(Beginning of Supplied records)

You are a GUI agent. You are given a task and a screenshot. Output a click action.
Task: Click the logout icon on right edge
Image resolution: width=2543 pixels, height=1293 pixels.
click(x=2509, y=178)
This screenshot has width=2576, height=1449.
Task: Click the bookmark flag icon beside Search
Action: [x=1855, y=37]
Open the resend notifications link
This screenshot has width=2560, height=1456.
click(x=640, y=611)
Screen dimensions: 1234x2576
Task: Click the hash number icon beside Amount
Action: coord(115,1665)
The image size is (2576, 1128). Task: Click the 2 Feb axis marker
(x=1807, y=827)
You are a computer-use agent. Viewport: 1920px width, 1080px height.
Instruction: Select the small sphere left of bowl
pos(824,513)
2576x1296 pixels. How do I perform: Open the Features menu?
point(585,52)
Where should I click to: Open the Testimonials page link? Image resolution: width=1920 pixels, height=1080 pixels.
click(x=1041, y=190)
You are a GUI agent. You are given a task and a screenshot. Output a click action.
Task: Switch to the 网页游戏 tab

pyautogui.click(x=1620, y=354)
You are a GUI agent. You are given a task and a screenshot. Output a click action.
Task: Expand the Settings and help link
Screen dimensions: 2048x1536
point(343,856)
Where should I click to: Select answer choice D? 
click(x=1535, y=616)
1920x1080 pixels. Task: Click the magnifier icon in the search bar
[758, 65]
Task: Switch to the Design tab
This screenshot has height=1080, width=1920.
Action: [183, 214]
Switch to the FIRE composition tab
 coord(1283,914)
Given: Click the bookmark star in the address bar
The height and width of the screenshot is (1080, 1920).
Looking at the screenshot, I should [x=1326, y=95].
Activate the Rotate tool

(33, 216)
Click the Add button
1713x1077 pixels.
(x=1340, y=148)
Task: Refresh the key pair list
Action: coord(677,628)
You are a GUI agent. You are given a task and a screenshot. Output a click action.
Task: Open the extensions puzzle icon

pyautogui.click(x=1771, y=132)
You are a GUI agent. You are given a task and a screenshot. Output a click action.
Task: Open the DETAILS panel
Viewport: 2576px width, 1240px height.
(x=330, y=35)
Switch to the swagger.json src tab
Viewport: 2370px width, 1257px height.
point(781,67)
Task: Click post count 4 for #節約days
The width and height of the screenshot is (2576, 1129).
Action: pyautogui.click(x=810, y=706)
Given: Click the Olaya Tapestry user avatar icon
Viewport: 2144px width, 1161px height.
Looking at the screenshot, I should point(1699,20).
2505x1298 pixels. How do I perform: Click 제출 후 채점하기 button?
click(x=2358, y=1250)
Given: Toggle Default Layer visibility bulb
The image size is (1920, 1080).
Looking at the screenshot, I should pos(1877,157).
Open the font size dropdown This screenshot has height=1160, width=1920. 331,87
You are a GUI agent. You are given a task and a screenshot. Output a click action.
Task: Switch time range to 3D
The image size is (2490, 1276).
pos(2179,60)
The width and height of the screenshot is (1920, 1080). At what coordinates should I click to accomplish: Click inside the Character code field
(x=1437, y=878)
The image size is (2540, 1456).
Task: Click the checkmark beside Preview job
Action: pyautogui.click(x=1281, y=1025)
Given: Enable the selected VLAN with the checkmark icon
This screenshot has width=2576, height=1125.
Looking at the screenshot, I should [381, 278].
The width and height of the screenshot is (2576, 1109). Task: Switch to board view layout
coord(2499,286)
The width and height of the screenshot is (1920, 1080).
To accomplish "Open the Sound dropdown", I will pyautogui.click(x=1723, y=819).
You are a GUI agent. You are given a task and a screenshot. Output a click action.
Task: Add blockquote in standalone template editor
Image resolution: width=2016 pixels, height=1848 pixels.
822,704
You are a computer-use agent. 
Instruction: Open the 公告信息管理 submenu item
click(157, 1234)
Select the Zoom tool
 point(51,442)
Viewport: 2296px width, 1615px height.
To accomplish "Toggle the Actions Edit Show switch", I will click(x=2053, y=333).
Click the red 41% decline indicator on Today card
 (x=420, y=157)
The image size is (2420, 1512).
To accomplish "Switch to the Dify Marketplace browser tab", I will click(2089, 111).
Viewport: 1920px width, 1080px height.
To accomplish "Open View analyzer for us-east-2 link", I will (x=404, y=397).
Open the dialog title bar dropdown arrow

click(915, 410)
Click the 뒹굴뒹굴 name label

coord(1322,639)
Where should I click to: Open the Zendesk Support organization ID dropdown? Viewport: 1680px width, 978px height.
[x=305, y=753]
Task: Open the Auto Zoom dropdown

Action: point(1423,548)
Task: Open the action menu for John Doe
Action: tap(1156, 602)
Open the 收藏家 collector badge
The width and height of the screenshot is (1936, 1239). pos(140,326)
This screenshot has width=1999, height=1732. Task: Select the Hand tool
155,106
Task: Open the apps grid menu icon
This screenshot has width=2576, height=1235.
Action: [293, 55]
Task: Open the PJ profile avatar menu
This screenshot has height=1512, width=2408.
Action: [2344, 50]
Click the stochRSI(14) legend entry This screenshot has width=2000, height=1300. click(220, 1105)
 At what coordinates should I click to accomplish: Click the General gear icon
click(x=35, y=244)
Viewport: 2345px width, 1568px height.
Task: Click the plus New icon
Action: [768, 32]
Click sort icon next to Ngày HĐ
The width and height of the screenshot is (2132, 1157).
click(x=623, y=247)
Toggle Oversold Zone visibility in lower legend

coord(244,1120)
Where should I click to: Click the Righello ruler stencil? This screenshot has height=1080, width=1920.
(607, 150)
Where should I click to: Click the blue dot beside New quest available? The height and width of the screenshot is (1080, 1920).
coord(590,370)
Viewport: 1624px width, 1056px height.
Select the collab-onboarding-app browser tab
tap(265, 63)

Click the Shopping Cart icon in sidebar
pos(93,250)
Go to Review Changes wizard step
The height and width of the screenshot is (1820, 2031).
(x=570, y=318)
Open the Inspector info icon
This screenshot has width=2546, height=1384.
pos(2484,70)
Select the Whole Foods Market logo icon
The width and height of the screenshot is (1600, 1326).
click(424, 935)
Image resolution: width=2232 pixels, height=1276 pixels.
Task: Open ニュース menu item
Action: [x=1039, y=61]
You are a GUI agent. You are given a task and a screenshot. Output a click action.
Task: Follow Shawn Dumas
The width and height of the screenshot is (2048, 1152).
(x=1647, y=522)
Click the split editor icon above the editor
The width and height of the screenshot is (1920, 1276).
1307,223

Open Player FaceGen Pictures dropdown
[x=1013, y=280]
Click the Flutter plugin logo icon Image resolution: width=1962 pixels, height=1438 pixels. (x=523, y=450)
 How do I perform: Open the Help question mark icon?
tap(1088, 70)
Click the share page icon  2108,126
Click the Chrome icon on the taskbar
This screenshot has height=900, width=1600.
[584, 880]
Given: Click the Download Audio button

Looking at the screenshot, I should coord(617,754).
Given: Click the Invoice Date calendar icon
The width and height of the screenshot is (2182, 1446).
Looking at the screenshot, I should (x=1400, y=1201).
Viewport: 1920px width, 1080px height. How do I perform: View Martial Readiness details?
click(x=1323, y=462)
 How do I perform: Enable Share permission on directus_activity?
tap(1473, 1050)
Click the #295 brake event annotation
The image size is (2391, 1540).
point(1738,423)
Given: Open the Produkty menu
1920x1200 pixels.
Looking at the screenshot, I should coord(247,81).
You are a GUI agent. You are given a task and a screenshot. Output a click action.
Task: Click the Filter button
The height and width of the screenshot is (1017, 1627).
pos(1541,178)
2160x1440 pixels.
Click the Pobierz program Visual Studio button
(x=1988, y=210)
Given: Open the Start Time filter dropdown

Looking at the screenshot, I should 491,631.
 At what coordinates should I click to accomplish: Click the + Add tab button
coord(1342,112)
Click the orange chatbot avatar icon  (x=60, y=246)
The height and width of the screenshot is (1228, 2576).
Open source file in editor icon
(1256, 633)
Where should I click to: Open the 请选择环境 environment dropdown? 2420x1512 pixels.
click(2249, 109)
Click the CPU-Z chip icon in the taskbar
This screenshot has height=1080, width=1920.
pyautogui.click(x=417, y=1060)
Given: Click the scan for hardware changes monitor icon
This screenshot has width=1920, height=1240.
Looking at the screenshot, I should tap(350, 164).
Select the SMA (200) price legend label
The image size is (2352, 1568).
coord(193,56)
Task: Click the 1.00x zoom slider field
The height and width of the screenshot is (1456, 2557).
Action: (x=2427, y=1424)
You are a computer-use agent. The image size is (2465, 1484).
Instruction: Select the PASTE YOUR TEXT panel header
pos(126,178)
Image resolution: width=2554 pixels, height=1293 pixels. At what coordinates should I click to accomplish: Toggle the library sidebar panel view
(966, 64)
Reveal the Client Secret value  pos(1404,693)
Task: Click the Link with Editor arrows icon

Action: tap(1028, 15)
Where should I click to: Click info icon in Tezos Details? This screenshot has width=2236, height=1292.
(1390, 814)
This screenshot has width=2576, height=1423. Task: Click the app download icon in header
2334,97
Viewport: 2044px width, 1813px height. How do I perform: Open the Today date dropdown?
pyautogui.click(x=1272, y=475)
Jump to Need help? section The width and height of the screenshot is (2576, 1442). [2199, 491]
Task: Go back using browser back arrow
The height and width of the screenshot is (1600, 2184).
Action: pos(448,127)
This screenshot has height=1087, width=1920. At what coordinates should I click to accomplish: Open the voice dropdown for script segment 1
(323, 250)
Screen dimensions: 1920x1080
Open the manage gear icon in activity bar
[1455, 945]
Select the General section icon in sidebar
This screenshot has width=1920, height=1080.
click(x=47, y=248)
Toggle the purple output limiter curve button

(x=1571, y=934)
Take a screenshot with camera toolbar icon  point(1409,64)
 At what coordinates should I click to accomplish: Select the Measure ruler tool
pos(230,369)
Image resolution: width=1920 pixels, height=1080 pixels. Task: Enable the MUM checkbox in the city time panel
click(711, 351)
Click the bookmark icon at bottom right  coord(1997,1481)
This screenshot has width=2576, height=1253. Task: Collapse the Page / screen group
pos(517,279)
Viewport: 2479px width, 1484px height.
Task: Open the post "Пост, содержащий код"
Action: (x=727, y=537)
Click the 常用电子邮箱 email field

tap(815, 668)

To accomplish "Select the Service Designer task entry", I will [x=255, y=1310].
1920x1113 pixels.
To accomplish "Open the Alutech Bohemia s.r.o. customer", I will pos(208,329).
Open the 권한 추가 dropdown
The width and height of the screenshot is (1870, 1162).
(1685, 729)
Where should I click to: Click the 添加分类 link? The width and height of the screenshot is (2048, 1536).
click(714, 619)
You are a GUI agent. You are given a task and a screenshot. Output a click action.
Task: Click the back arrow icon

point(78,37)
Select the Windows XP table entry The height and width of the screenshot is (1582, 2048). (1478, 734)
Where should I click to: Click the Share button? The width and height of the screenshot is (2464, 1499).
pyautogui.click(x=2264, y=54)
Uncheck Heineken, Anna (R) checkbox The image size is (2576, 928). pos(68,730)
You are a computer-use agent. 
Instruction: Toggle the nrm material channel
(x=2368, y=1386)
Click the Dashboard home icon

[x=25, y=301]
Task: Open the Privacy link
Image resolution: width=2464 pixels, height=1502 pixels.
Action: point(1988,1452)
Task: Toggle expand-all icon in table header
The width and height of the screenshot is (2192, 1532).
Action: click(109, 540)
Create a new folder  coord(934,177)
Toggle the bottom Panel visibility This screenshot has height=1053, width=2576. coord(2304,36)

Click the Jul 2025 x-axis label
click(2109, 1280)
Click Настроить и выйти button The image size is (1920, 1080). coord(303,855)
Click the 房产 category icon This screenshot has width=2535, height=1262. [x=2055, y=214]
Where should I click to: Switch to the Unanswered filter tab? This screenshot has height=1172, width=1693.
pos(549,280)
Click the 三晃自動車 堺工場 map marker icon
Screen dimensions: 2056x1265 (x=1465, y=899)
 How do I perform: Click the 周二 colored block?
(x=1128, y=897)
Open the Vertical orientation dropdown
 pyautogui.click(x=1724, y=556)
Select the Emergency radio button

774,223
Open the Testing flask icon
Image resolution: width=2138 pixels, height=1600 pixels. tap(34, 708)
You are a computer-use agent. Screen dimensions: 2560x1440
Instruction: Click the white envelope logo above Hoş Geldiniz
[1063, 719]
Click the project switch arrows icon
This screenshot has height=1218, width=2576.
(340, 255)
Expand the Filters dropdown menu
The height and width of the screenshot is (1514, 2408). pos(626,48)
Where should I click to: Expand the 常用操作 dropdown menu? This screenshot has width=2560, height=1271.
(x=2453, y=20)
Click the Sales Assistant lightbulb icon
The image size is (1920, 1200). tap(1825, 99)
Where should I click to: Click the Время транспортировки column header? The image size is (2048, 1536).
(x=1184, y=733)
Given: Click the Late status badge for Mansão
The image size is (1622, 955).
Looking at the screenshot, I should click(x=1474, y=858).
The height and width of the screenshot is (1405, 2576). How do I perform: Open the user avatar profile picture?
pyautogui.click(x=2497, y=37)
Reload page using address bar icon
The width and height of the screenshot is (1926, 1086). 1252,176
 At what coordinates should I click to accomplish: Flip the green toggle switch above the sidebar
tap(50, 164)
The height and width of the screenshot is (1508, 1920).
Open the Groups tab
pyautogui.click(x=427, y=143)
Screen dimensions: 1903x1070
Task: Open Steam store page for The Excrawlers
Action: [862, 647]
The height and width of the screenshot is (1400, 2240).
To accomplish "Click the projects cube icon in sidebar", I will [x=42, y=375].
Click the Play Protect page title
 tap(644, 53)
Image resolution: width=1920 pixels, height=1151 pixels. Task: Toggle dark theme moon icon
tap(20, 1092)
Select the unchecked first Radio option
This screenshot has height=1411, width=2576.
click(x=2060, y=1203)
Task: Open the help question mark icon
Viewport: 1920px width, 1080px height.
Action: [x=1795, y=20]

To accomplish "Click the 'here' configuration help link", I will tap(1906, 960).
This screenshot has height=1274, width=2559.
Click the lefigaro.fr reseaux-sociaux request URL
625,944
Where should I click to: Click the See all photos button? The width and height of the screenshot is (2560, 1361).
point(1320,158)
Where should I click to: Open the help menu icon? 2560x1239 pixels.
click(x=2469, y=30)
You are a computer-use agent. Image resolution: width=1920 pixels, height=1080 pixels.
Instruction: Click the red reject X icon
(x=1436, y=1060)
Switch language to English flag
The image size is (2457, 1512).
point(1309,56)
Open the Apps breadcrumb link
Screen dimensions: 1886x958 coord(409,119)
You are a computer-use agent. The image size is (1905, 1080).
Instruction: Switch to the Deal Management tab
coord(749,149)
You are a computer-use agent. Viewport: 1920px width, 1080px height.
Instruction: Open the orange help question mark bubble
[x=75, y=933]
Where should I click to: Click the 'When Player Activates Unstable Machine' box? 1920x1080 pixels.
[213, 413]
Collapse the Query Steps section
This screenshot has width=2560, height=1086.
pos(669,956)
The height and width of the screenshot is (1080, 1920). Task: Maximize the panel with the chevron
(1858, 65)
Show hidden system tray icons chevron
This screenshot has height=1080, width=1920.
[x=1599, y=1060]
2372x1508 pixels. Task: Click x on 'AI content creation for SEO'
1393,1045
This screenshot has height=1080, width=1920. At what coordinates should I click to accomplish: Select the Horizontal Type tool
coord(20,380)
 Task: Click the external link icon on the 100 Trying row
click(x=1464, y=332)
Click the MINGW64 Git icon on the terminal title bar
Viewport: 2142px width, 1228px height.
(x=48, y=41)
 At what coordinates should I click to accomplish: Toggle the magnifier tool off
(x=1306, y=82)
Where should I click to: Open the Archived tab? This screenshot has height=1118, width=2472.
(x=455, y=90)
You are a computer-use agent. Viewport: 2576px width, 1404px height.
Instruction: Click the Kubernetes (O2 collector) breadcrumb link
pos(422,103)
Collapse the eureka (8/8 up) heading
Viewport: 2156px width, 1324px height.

(End of Supplied records)

(Problem to work on)
Copy each line from the entries above that has the word "bottom" in it.

(Output)
Click the bookmark icon at bottom right  coord(1997,1481)
Toggle the bottom Panel visibility This screenshot has height=1053, width=2576. coord(2304,36)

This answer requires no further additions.